The equations which describe the strain waves by means of asymptotic methods of solving the hydro-elastic problem that includes the dynamic equations of two coaxial geometrically and physically nonlinear elastic shells are obtained. Energy dissipation and equations for an incompressible viscous fluid between cylindrical shells with appropriate boundary conditions are taken into account. Two cases are considered: one with structural damping in the material of shells, and the other with the viscoelastic material of the shell. Both cases lead to the same equations, which generalize the well-known modified Korteweg-de Vries–Burgers equations by introducing the term describing the liquid impact between the shells.
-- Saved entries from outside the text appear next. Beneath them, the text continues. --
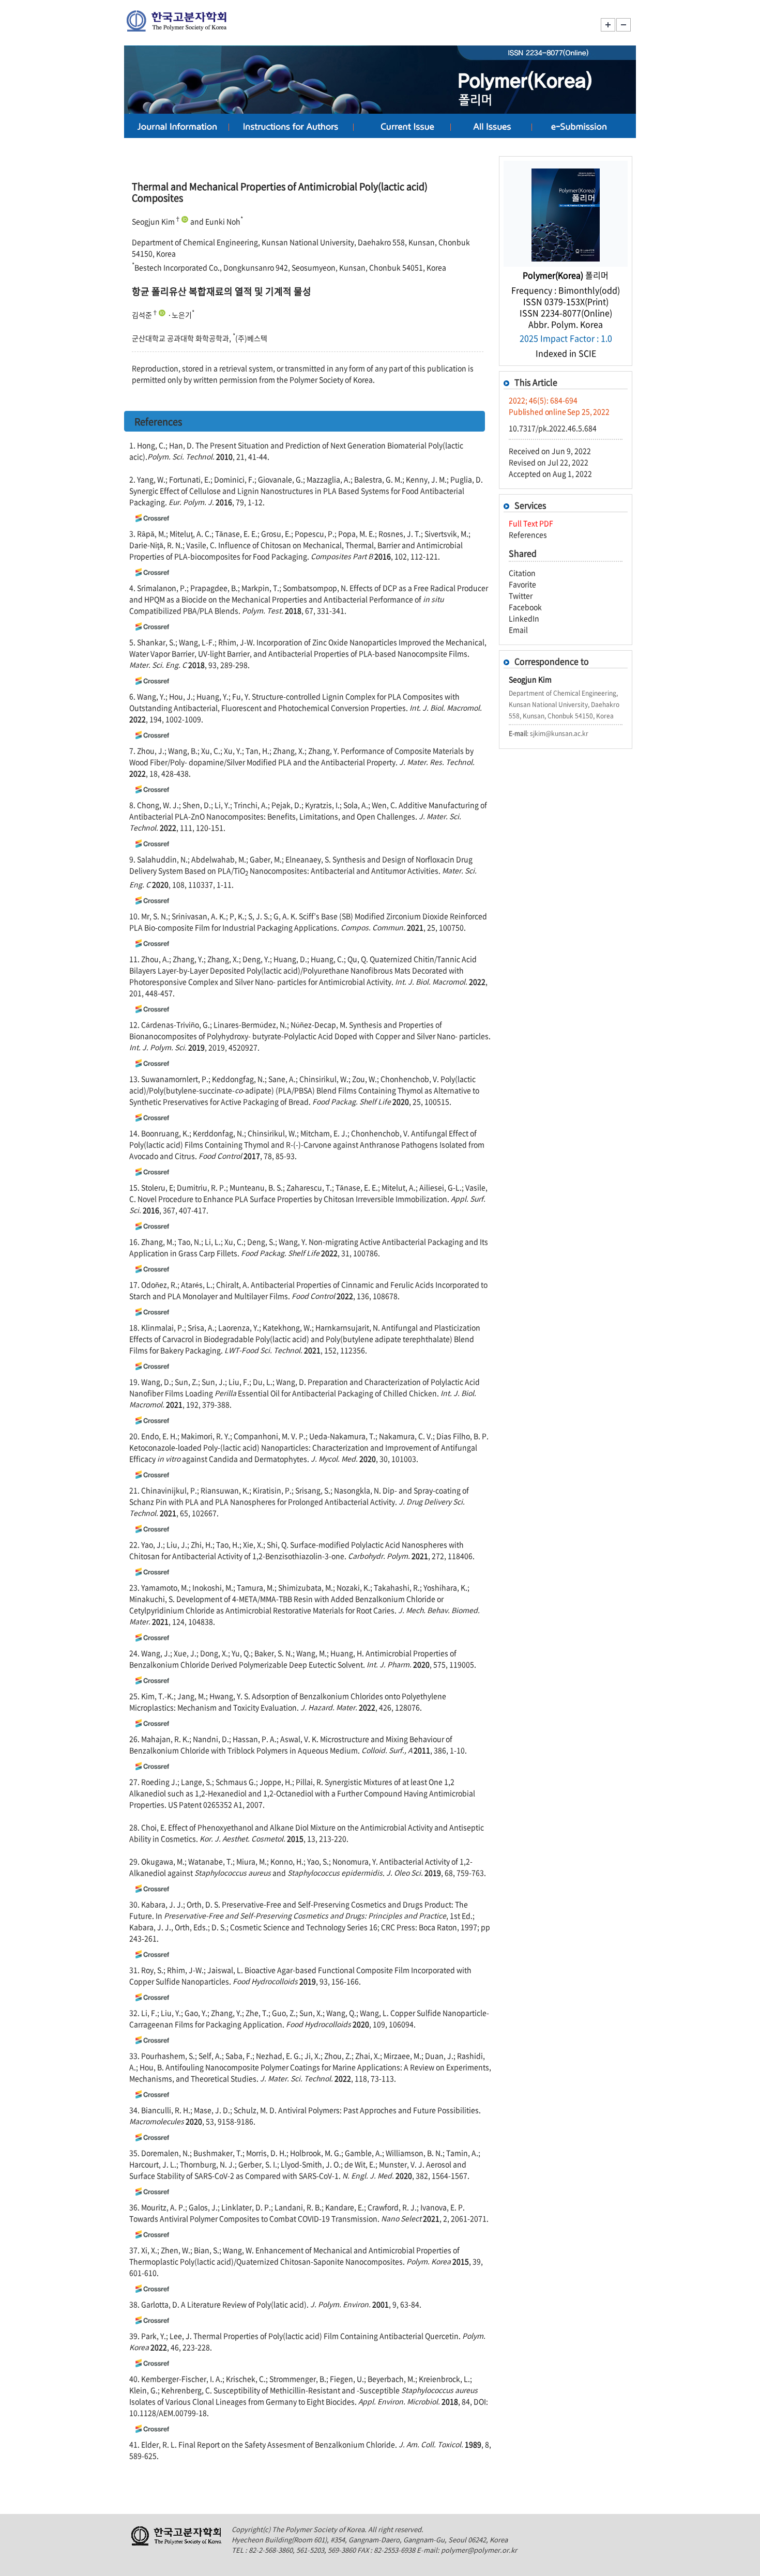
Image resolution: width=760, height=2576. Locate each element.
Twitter (521, 595)
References (528, 534)
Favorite (522, 584)
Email (518, 629)
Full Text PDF (531, 523)
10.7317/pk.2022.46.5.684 (553, 428)
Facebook (525, 607)
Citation (522, 573)
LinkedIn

The radius of the medial surface of the shell is significantly smaller than the wavelength of deformation, and therefore the asymptotic transition to the classical equation of hydrodynamic lubrication theory is made in the equations of viscous incompressible fluid. The presence of fluid between the co-axial shells gives rise to deformation waves not only in the outer shell but also in the inner one, where the initial deformation moment is equal to zero. Hence, the deformation wave of stable amplitude and velocity takes place. This fact is in accordance with the solitary wave solution, which cannot be described analytically. The construction under consideration can be characterized as a three layered packet, with liquid as a filler.